Toyota delays response to union's demands in wage talks

The ongoing labour-management discussions are scheduled to occur on February 28 and March 6, preceding the formal announcement of 2024 pay raises on March 13.

Reported by: Business Desk
Toyota wage negotiations | Image:Toyota

Toyota wage negotiations: The world's largest automaker, Toyota Motor, opted to hold off on Wednesday from providing a formal response to its union's requests for substantial pay raises and record bonuses, injecting some uncertainty into expectations for optimistic wage negotiations.

Traditionally, Toyota has set the pace for Japan's annual spring labour-management wage negotiations, often acceding to the union's demands in full on the first day of discussions for the past two years. However, a spokesperson for the automaker stated that talks would proceed to subsequent rounds without an immediate response.


The ongoing labour-management discussions are scheduled to occur twice more on February 28 and March 6, preceding the formal announcement of 2024 pay raises on March 13, alongside other major Japanese corporations. Should Toyota acquiesce to the union's demands entirely, it would signify the fourth consecutive year of full acceptance.

The Federation of All Toyota Workers' Union has put forth demands for record bonus payments equivalent to 7.6 months of salary, while also advocating for monthly pay increments of up to 28,440 yen ($189.57) based on job qualifications and roles.


This year's wage negotiations see Japanese labour unions pressing for pay rises surpassing those of the previous year, which were already the most substantial in over three decades. Anticipated formal offers from major corporations on March 13 are expected to include generous pay increases, followed by smaller firms in the subsequent months.

Private-sector economists project that major companies will propose wage hikes averaging around 3.9 per cent, the highest in 31 years.
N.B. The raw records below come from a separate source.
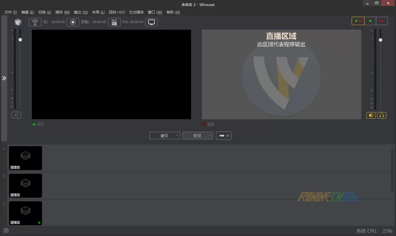Expand the left side panel with double chevron
This screenshot has width=396, height=236.
coord(4,78)
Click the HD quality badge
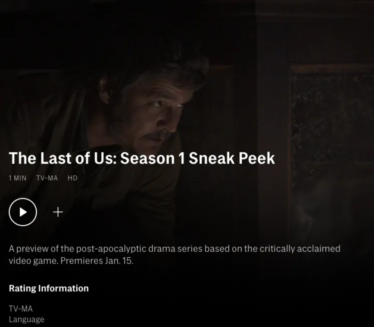The image size is (374, 327). tap(72, 178)
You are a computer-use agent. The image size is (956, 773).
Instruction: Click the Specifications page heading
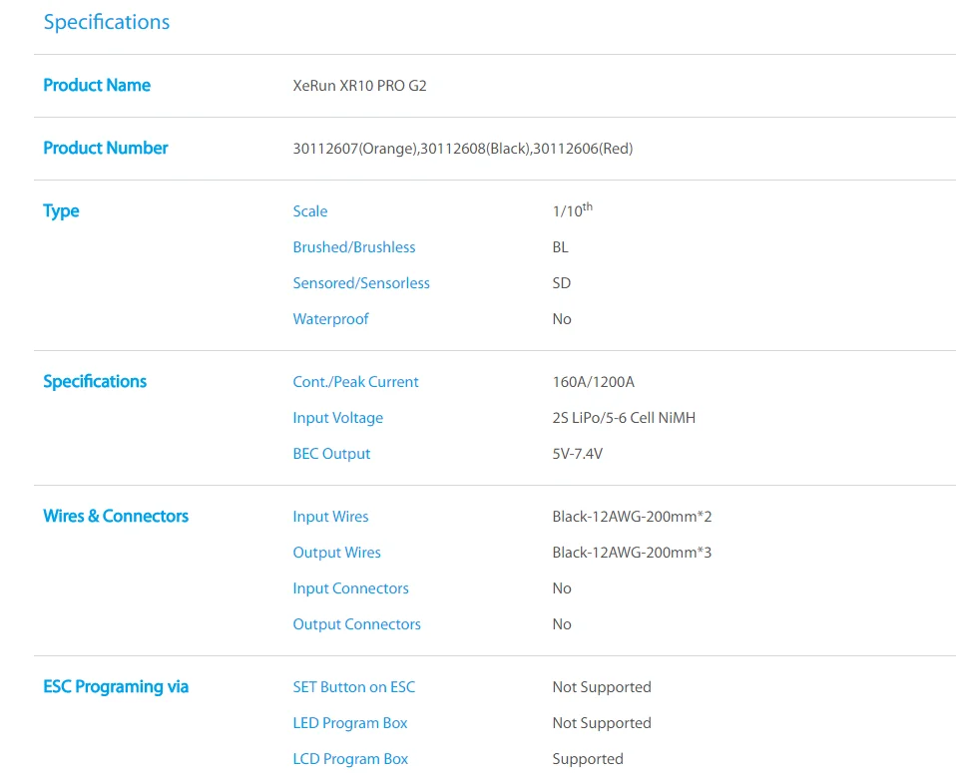coord(107,23)
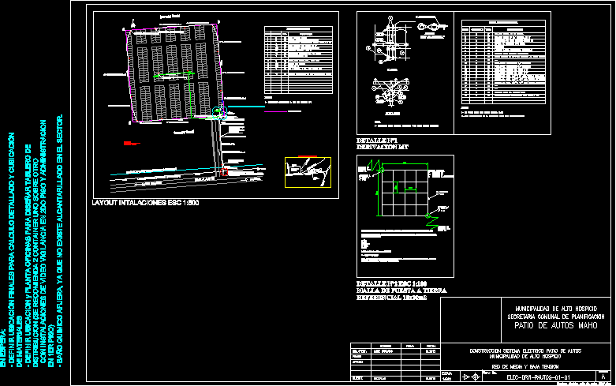Select the parking lot layout plan
This screenshot has height=386, width=616.
click(174, 73)
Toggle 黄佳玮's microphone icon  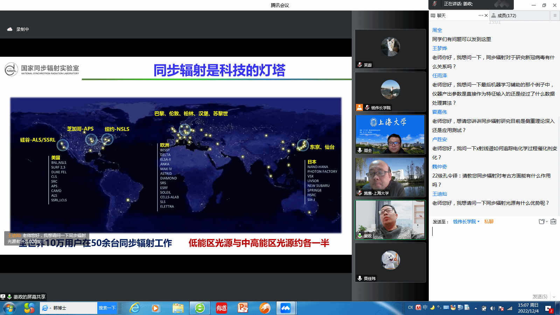(x=359, y=278)
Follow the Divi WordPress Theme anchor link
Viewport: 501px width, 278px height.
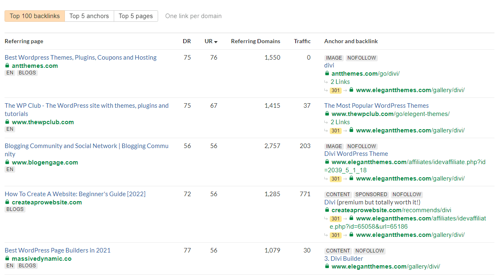(356, 153)
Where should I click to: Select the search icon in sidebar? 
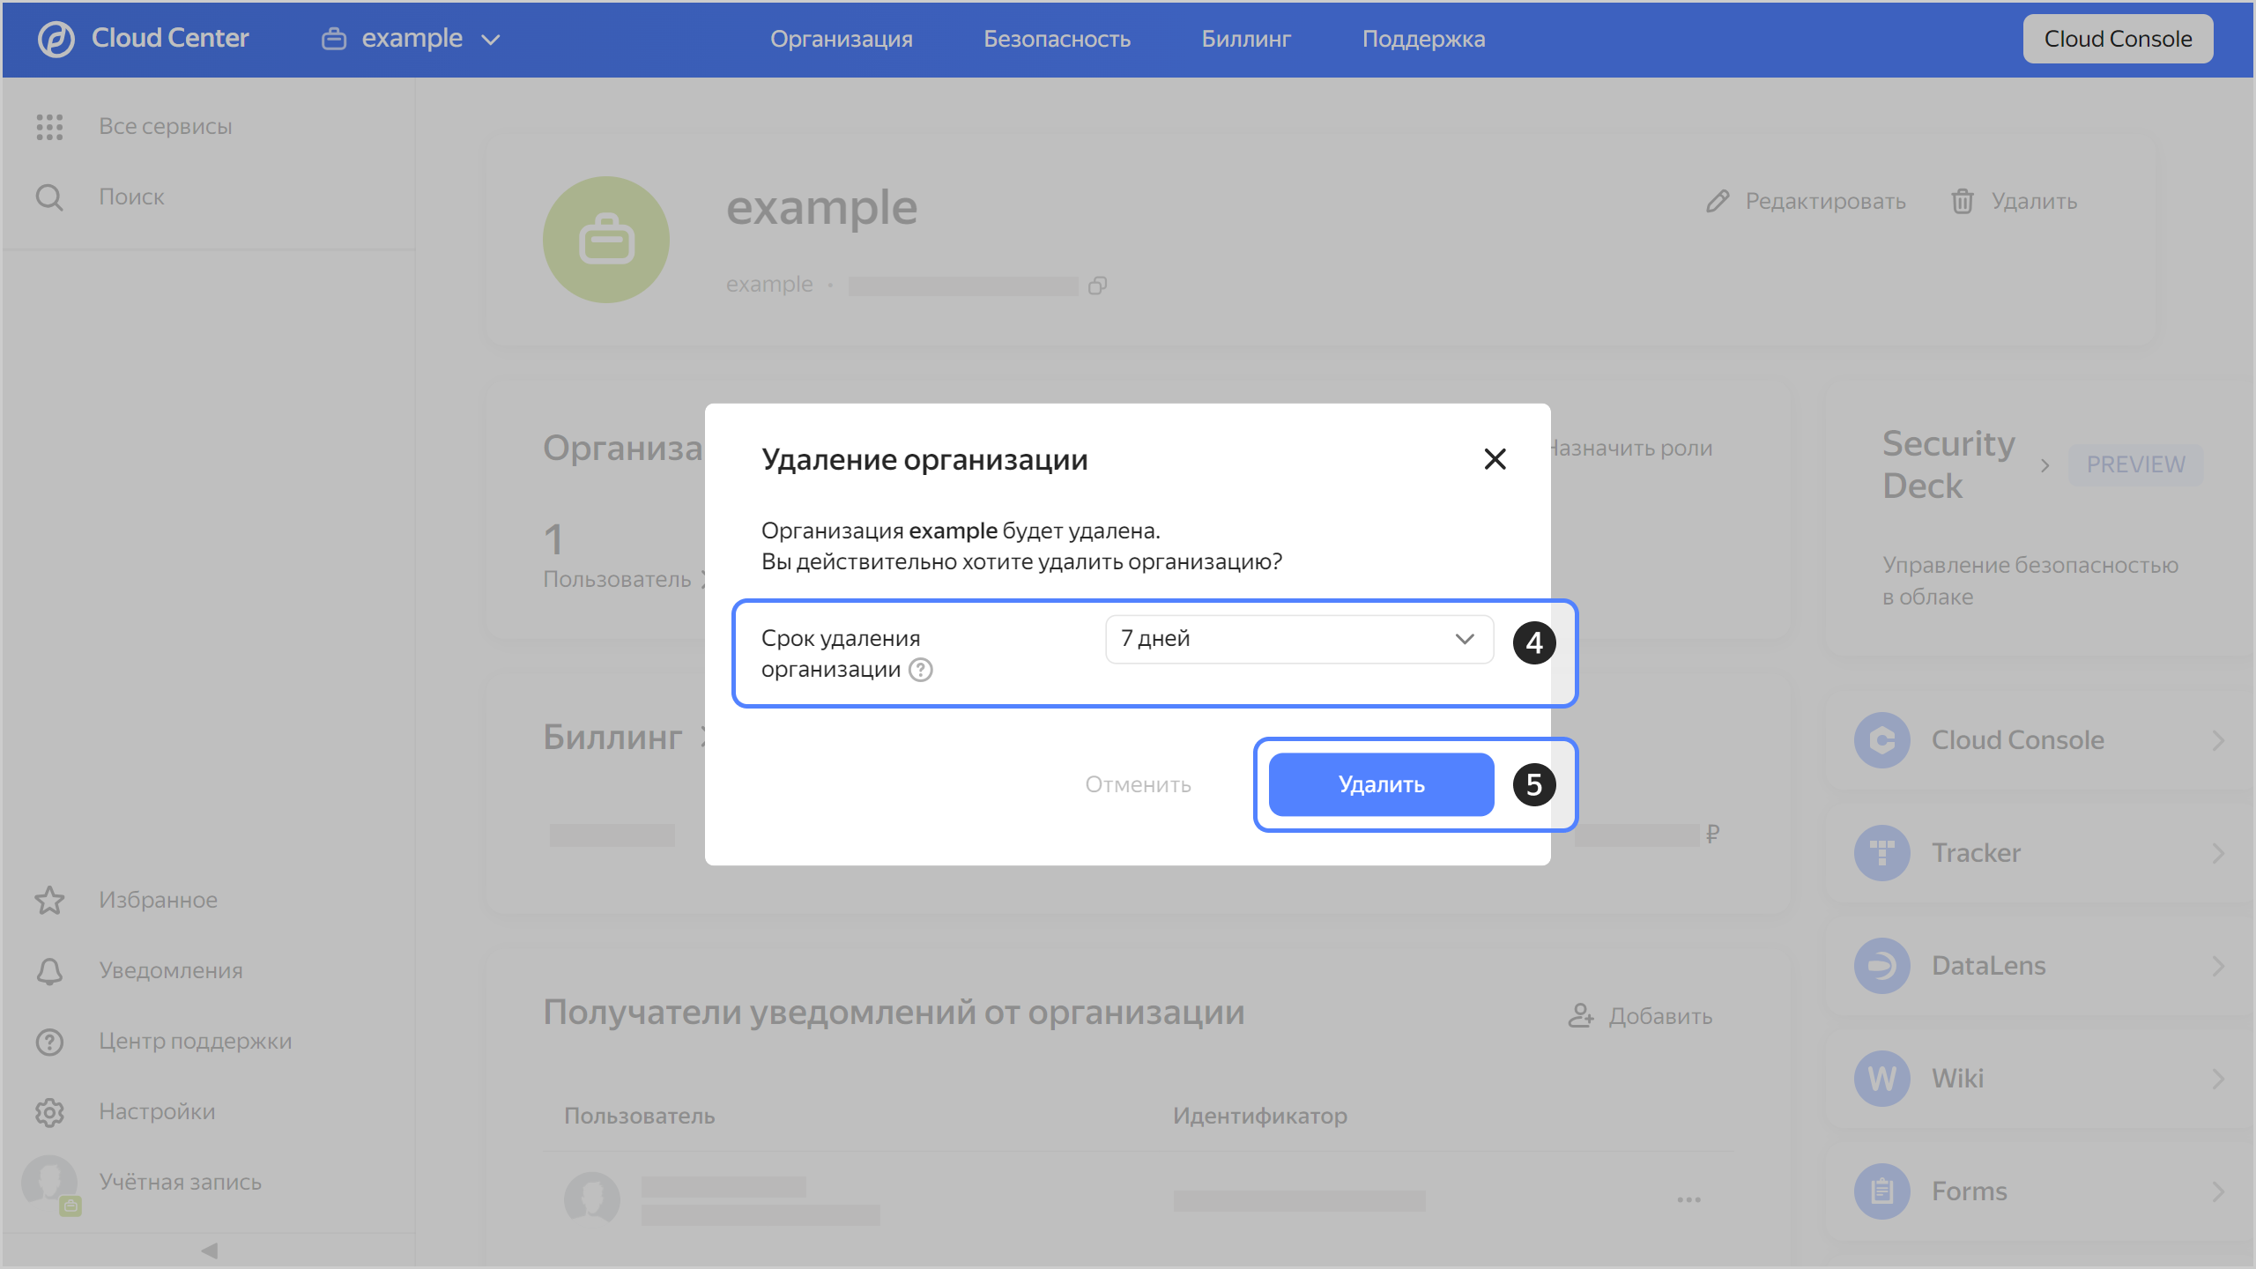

However, concerns persist that base pay adjustments, excluding seniority-based increments, may not keep pace with rising prices, thereby exerting downward pressure on real wages.


Prime Minister Fumio Kishida's administration pins hopes on wage negotiations to drive sustainable pay increases, stabilise inflation, and decisively address approximately two decades of deflation.

The outcome of this year's labour talks holds significant implications for the Bank of Japan (BOJ), which views sustained wage and price growth as prerequisites for the normalisation of monetary policy. Should workers secure the expected wage hikes, it could pave the way for the BOJ to exit its negative interest rate policy as early as March or April.